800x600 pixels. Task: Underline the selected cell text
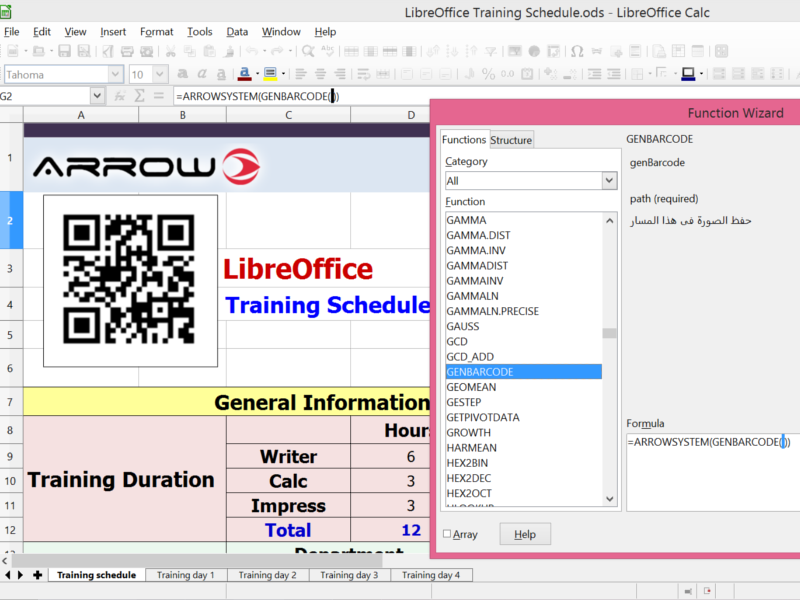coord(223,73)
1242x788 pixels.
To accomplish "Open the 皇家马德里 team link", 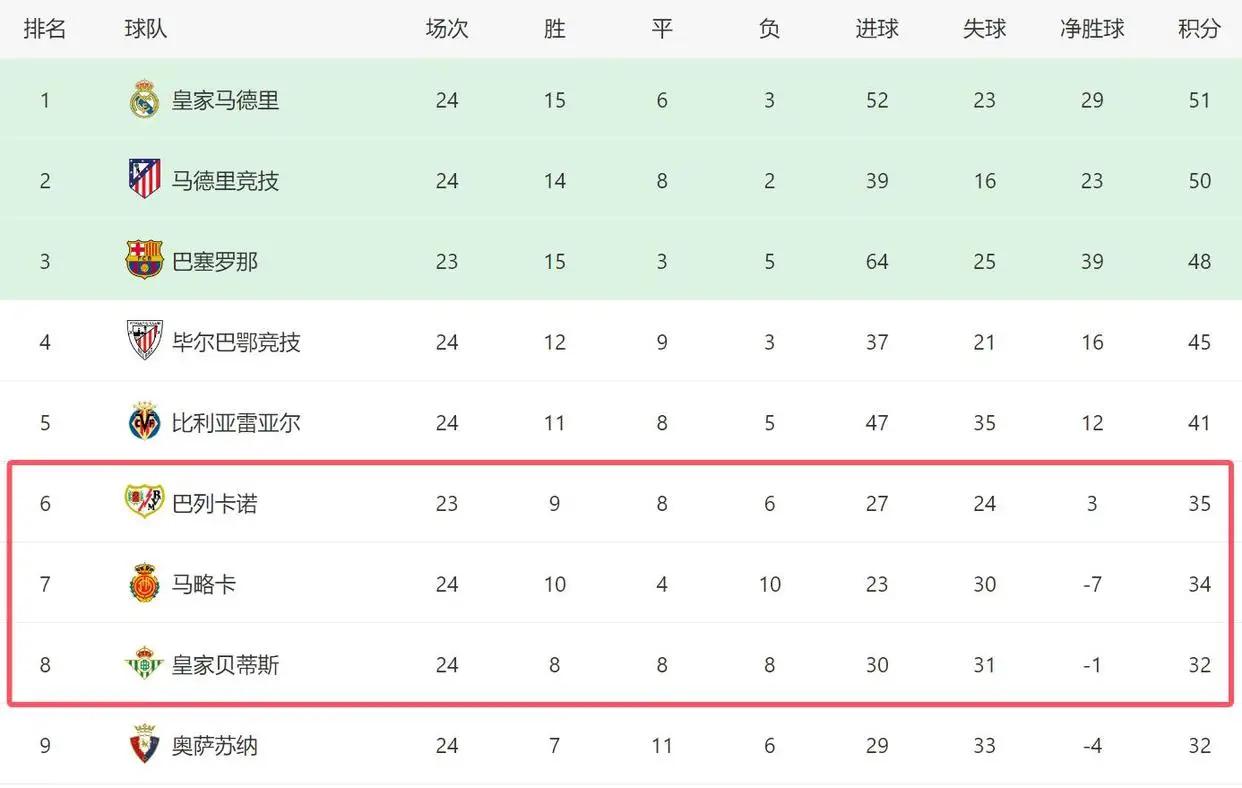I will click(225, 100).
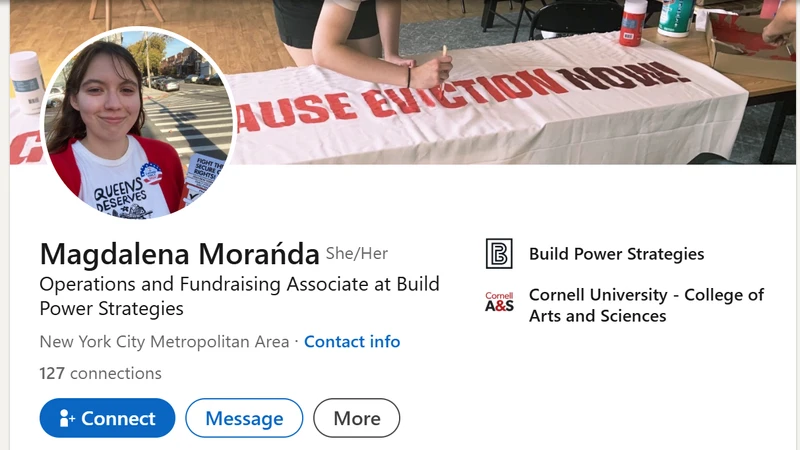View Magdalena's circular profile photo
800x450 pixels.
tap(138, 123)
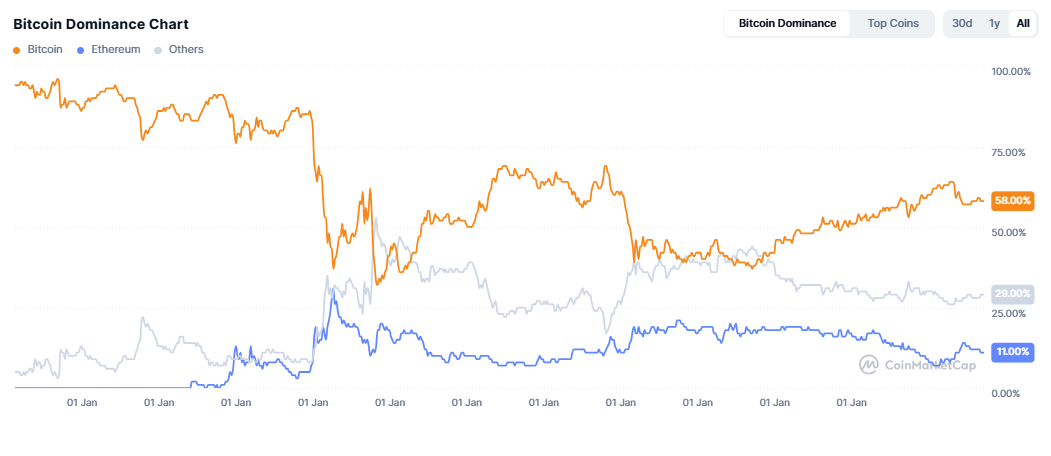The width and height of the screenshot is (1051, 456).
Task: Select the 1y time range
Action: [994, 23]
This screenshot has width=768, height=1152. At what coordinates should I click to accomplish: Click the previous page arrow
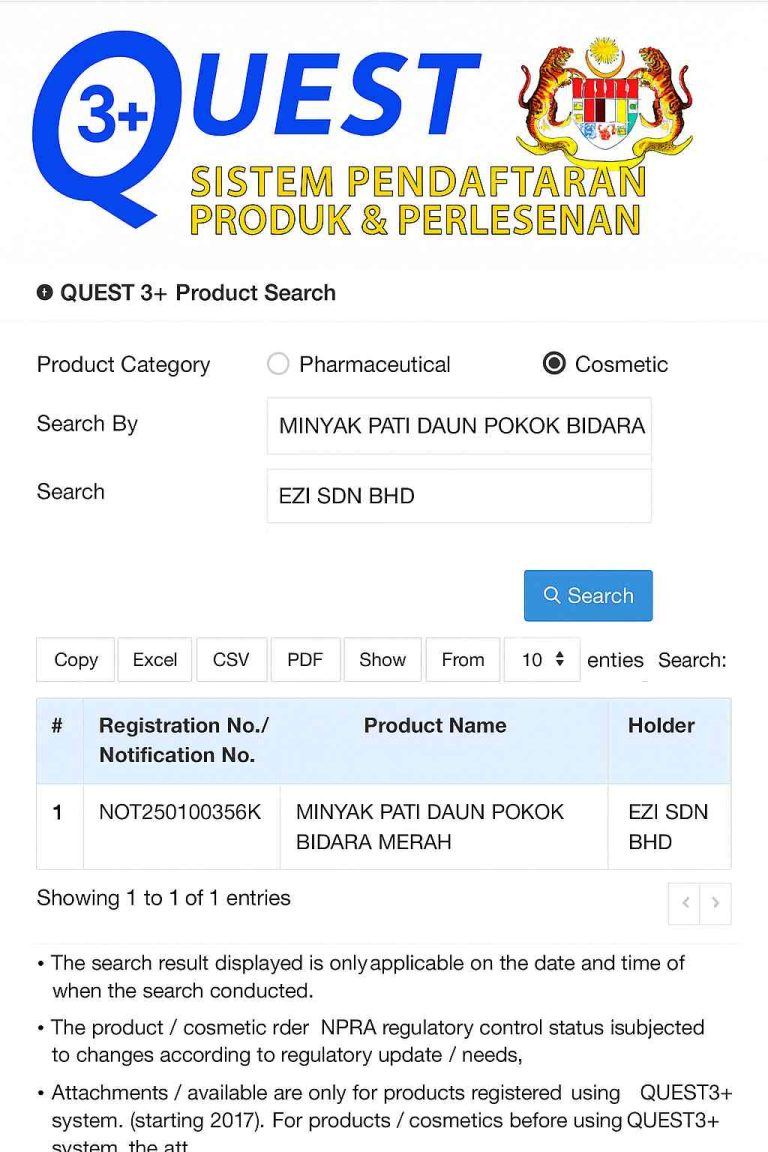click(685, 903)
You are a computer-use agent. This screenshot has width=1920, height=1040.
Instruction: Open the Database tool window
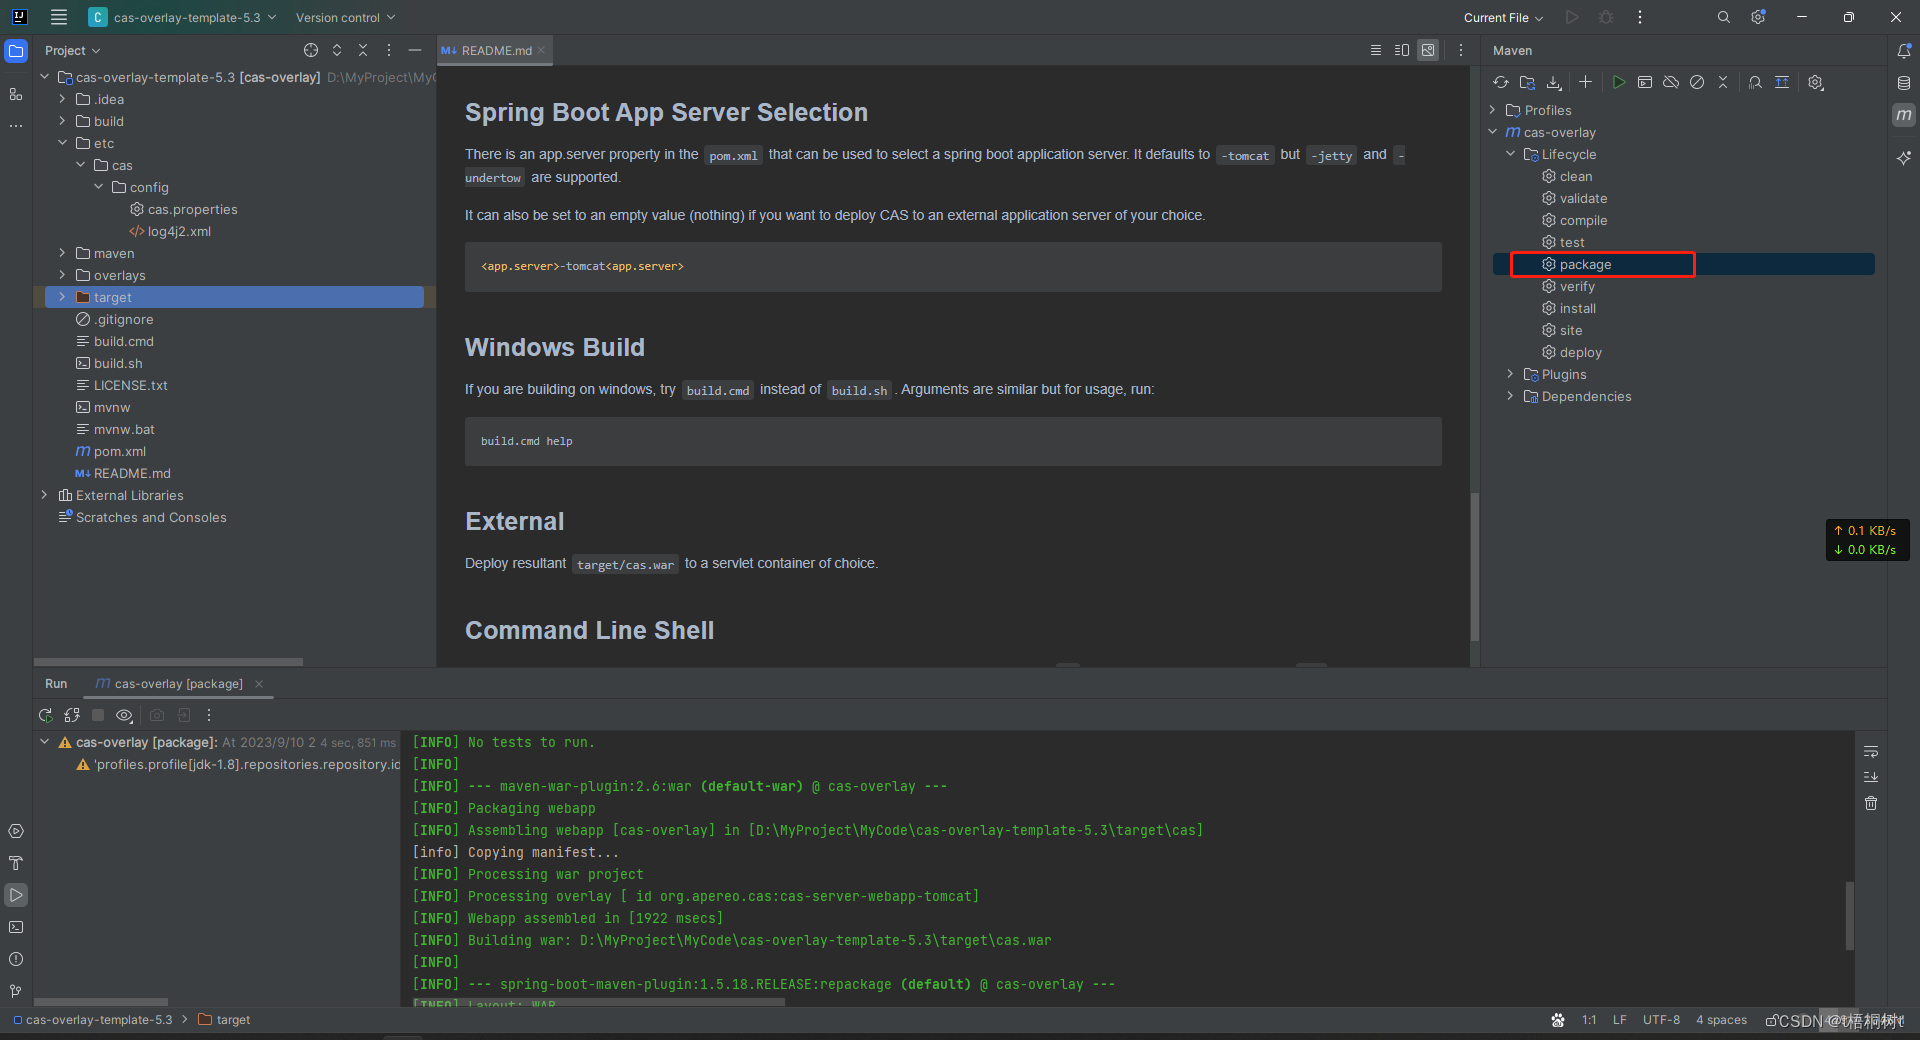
● ● ● ● ● ● ●
DESCRIPTION OF THE TASK – There should be an exact restatement of the lines from the line with "This screenshot has width=768, height=1152." through the last line of the entries above, and no pictures in it.

WRITTEN SOLUTION –
This screenshot has width=768, height=1152. At what coordinates should I click to accomplish: Click the previous page arrow
click(685, 903)
You are a computer-use agent. This screenshot has width=1920, height=1040.
Instruction: Open the Database tool window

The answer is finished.